あまのかぐや

シャッター アイランドのあまのかぐやのレビュー・感想・評価

シャッター アイランド(2009年製作の映画)
4.6
再投稿です。

イイね押してくださったかた、すみません>_<


あまり評価は高くないようですが、わたしこれ大好きなんですよね。評価が良くないのは公開時「謎解き要素」や「物語のどんでん返し」にぱかりスポットを当てていた結果なのでしょうか。

劇場で観たとき「この映画のラストは」云々のテロップが出たように記憶しています。ポスターや予告編ではなく!わざわざ映画本編の冒頭で!余計なサービスいらん!

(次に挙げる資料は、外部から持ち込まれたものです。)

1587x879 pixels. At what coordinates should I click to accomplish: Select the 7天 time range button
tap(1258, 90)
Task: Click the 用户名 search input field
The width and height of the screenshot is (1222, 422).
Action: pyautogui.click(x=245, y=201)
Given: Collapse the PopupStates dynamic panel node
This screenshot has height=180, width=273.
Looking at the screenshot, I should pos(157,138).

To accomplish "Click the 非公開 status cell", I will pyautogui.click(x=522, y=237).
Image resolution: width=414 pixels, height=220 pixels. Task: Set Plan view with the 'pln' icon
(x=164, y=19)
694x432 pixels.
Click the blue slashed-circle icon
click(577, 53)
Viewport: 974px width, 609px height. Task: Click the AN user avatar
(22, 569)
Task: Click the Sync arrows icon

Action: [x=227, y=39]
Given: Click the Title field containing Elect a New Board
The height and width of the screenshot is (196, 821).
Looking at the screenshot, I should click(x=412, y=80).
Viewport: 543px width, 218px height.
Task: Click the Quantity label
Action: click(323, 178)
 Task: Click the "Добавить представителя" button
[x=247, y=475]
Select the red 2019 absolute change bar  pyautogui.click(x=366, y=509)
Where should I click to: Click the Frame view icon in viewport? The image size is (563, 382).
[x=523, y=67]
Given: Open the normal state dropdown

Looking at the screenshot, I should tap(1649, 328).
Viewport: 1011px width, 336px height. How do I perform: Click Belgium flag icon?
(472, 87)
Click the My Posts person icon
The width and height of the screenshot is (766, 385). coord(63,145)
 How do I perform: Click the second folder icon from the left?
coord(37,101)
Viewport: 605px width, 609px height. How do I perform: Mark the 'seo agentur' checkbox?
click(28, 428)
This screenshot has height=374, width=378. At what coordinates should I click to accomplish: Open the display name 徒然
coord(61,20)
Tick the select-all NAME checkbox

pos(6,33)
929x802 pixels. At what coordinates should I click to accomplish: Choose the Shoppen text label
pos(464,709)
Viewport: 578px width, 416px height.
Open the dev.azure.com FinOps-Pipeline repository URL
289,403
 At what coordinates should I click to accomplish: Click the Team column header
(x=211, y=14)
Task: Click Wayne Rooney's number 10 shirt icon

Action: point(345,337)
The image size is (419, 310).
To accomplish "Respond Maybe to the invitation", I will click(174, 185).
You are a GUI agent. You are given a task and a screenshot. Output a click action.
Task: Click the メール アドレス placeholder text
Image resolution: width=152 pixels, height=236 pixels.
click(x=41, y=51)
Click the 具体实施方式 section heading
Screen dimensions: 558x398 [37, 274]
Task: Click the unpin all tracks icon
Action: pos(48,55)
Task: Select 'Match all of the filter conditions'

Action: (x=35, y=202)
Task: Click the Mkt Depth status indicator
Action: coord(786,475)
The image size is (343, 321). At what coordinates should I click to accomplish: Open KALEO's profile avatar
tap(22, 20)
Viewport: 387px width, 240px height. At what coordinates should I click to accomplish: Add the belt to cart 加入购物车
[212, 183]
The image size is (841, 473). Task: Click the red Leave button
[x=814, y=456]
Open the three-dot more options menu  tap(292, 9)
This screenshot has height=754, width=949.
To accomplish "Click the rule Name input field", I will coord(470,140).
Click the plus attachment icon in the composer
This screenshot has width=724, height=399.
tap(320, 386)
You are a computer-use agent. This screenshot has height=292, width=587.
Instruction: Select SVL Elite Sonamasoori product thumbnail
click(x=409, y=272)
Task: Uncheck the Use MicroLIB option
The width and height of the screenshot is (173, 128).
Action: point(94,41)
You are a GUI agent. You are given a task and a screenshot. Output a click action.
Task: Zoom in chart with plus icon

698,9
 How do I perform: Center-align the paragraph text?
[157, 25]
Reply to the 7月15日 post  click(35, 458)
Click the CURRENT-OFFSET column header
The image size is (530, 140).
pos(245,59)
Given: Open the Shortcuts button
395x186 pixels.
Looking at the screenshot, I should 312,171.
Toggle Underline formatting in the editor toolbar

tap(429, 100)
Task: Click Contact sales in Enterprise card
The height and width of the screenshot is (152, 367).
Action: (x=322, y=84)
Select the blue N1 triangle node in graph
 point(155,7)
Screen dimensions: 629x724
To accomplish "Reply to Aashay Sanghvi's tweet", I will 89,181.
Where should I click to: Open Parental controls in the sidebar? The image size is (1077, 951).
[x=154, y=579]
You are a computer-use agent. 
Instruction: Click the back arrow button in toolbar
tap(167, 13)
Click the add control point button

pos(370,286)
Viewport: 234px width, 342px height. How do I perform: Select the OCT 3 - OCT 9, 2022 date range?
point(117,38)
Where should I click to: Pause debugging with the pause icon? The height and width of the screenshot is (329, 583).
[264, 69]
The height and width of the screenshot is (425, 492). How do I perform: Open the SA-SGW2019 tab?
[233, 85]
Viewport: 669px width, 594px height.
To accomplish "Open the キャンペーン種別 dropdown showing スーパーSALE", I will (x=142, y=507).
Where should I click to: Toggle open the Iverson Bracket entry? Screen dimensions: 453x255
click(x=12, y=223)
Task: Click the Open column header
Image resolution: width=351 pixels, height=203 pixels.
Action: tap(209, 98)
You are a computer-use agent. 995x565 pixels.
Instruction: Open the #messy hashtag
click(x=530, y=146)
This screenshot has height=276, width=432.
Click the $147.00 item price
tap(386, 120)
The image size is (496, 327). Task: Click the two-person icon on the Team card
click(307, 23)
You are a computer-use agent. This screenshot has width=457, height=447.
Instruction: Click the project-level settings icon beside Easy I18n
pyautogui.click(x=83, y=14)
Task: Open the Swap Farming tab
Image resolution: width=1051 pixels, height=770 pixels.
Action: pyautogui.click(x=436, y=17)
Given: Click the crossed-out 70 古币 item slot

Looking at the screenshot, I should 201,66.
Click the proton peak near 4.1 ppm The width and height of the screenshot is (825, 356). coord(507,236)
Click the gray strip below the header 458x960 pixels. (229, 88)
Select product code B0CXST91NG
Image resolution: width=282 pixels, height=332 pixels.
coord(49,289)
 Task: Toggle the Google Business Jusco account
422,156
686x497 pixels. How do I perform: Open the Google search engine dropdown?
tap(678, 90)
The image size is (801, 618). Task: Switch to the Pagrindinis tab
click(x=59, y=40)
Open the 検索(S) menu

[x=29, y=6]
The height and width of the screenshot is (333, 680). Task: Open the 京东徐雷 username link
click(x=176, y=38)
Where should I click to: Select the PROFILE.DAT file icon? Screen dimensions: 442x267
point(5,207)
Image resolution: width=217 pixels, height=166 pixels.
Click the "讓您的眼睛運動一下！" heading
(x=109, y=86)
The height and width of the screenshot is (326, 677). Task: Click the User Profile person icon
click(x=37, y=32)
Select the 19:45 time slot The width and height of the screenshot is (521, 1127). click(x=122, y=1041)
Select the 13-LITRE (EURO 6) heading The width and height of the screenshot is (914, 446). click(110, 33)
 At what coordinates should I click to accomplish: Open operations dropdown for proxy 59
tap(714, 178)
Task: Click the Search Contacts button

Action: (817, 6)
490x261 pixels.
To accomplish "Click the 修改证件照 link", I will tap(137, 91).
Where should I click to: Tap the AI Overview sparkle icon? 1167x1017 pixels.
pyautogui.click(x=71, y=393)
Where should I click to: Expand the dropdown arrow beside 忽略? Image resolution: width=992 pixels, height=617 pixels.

マーティン・スコセッシとディカプリオのタッグは3作見ましたが、私なんかが言うのはおこがましいのですが、この監督は、どれもディカプリオという役者の良さをとても分かったうえで活かすことにかけては、どの監督よりも長けていると思いました。その証拠に、もともと好きだったディカプリオが、映画を観た後また一段深く好きになってる。感情が極まってこぼれる涙とか、…どうしてこんな綺麗に零れるのでしょうか。

陰鬱な島の色合い、嵐の湿った空気、湿った精神病棟と患者たち、探し求める対象の心もとなさ、記憶の中のダッハウ収容所。

わたしにとって、ぞくぞくと引き込まれる要素だらけ。映画全体に漂う重苦しい空気と、人生の悲劇を背負ったテディ・ダニエルズ(捜査官)。ちょっとそこらへんの謎解き映画とは別次元の「人間の心の謎」とその恐ろしさをみせるという点では、これまでのスコセッシ監督のイメージとは全く違ったものになっていると思いました。

あとからネット上に星の数ほどある「シャッターアイランドの謎解きサイト」をみれば「ほほう」と思えることもあるのですが、そういうの読むとちょっと萎えてくるから。わたしは。

頭で読むな。心で読め。と臨んだ結果のスコアでした。

助演のマーク・ラファロの抑えた演技や、ベン・キングスレーの目つきなど、全てわかったうえでもう一度観るととても深い。

それから、なんというか、役名で書くのは憚られますが、妻役のミッシェル・ウィリアムズ。
彼女の危うさ、脆さ、美しさ、…とても印象に残っています。